--- START ---
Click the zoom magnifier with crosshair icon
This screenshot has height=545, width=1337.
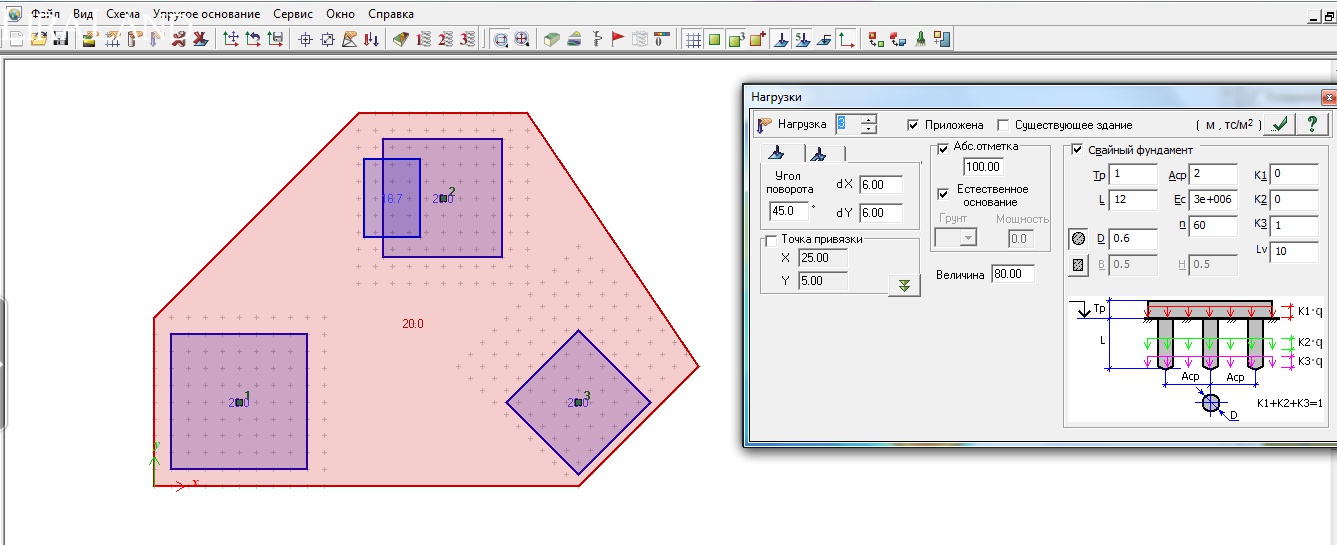(521, 39)
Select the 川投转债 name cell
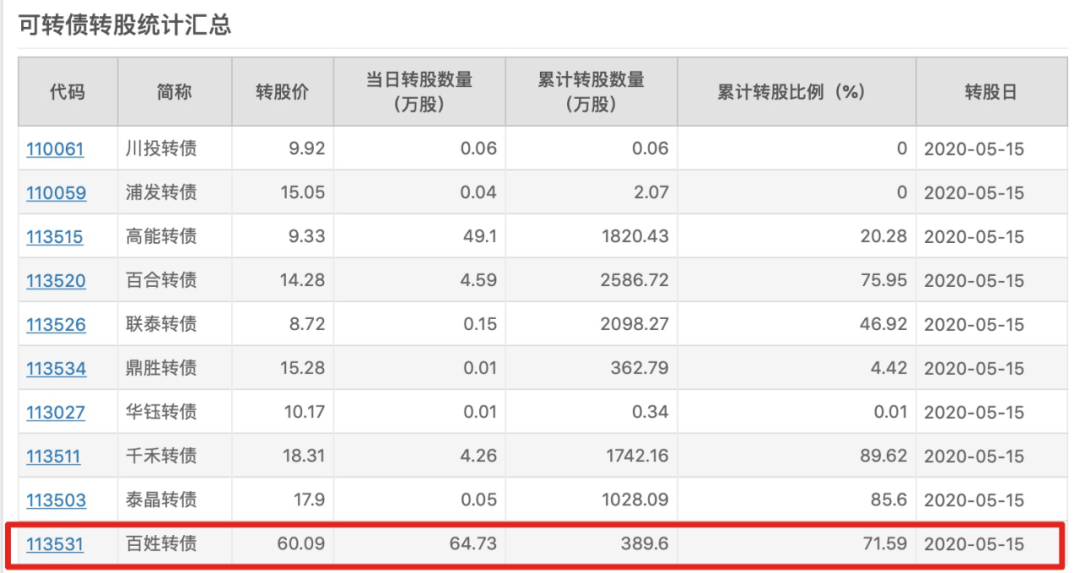The height and width of the screenshot is (573, 1080). coord(161,148)
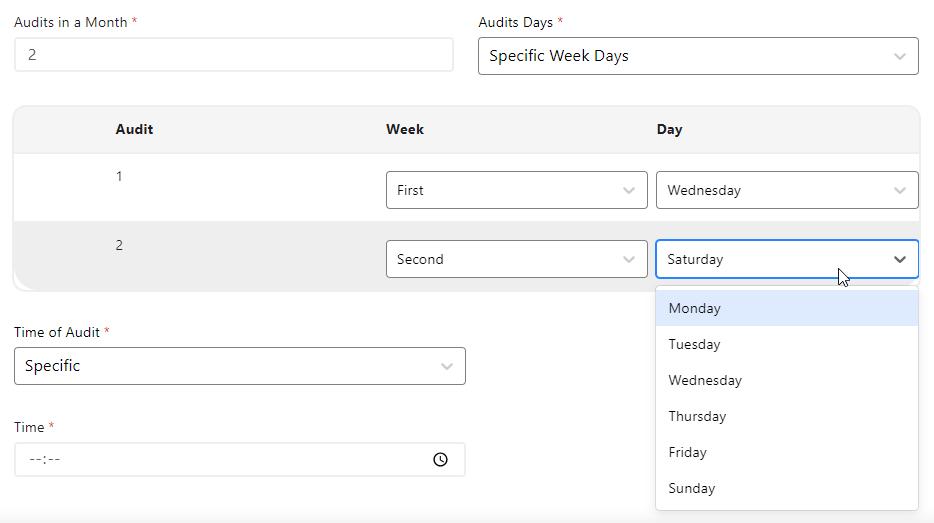Collapse the Day dropdown showing Saturday
Image resolution: width=934 pixels, height=523 pixels.
786,259
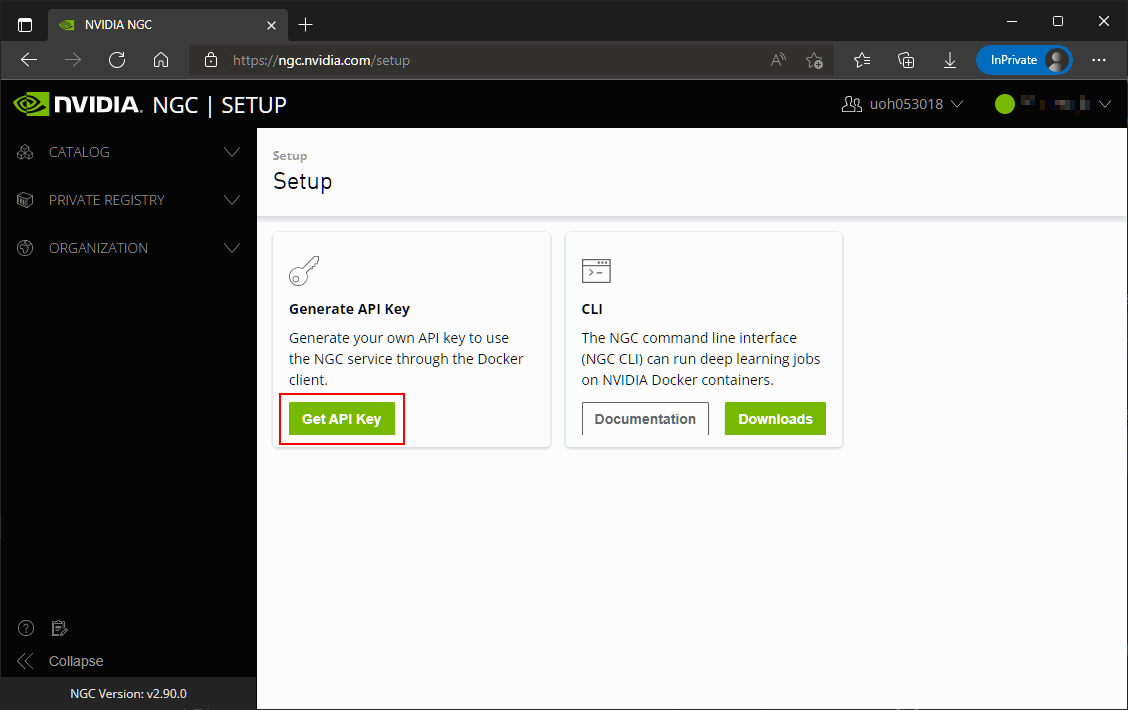1128x710 pixels.
Task: Open the release notes clipboard icon
Action: point(60,628)
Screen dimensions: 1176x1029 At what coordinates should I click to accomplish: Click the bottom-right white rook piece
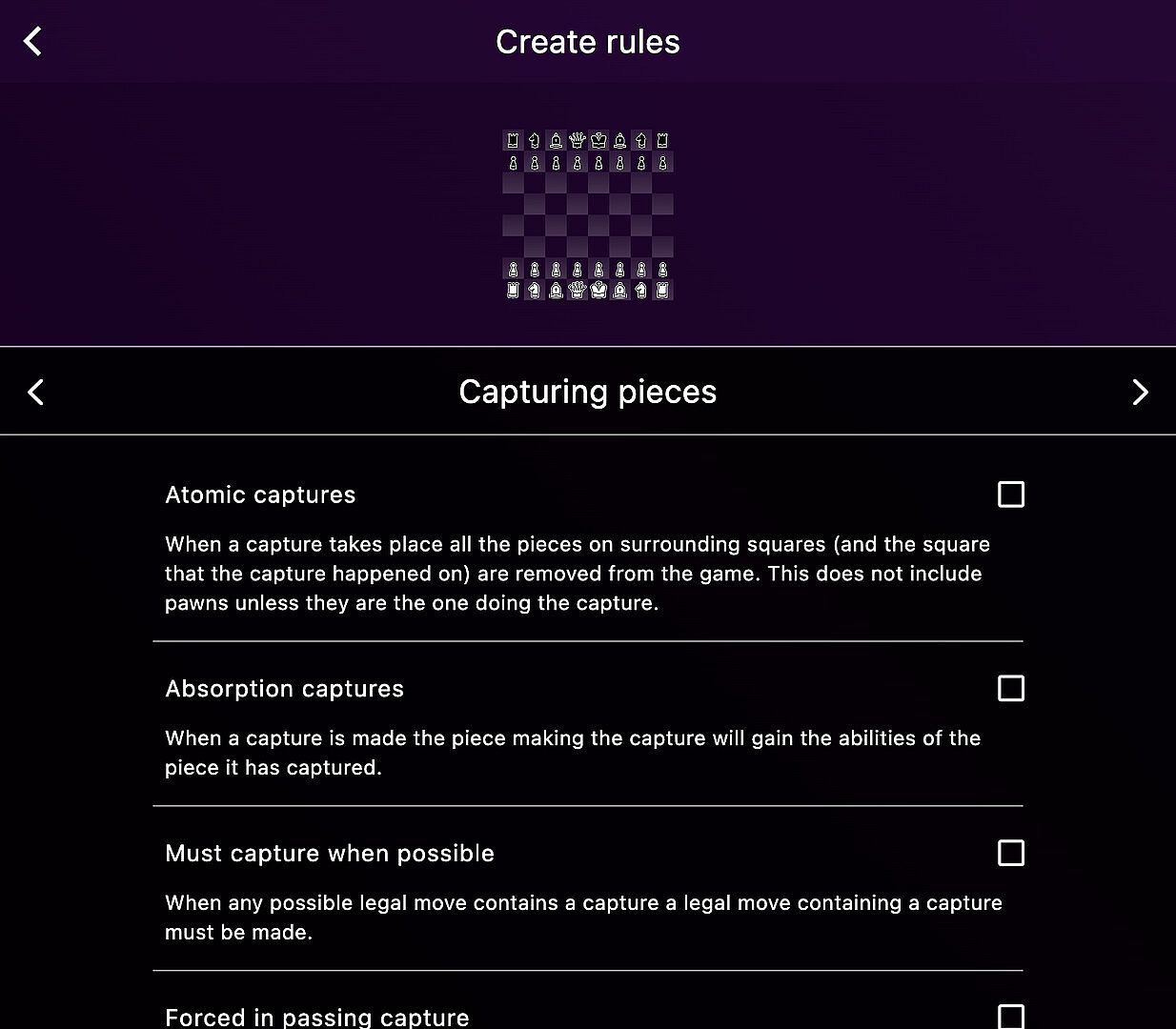coord(662,290)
--- END ---
**REQUIRED WORK**
Retype the records above exactly, leaving every picture out of your copy.

**REPLY**
Click the zoom magnifier with crosshair icon
This screenshot has height=545, width=1337.
(521, 39)
Select the 川投转债 name cell
The height and width of the screenshot is (573, 1080). coord(161,148)
Collapse the Day dropdown showing Saturday
Image resolution: width=934 pixels, height=523 pixels.
786,259
1128x710 pixels.
Task: Open the release notes clipboard icon
Action: point(60,628)
Screen dimensions: 1176x1029 At what coordinates should I click to accomplish: Click the bottom-right white rook piece
coord(662,290)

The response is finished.